Dan-Tor turned and looked at Jaldaric. At the sight of the Captain’s fair hair a memory of long blond hair glinting in the sun came to him, and a device for Hawklan’s binding came to him that was truly earthbound and far from the deep powers of older times.

He smiled broadly, a white banner of welcome light-ing up his creased brown face. ‘That was most thoughtful of you, Jaldaric,’ he said, stepping forward appreciatively. ‘But I was in no danger. It was a small earth tremor, nothing more. Unusual and most interesting.’

Jaldaric opened his mouth to speak, but Dan-Tor raised a hand and assumed an expression of almost fatherly concern.
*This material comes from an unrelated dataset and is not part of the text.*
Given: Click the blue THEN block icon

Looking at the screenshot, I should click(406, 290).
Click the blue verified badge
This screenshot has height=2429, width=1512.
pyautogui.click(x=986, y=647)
‘I have to leave unexpectedly, Captain,’ he said. ‘And I’m afraid I must leave you and your men with a task as difficult and perhaps as distasteful as you’ve ever had to do.’ He looked deeply into Jaldaric’s eyes. ‘I rely on your loyalty, Captain, as does the King.’

* * * *

‘Ah, Fyordyn are you?’ Loman said, looking up from the horse he was tending. The recipient of this remark stood framed in the sunlit doorway of Loman’s workshop. He was tall and well-built with fair curly hair and a round face which exuded a worried innocence. Loman judged him to be about twenty-four years old.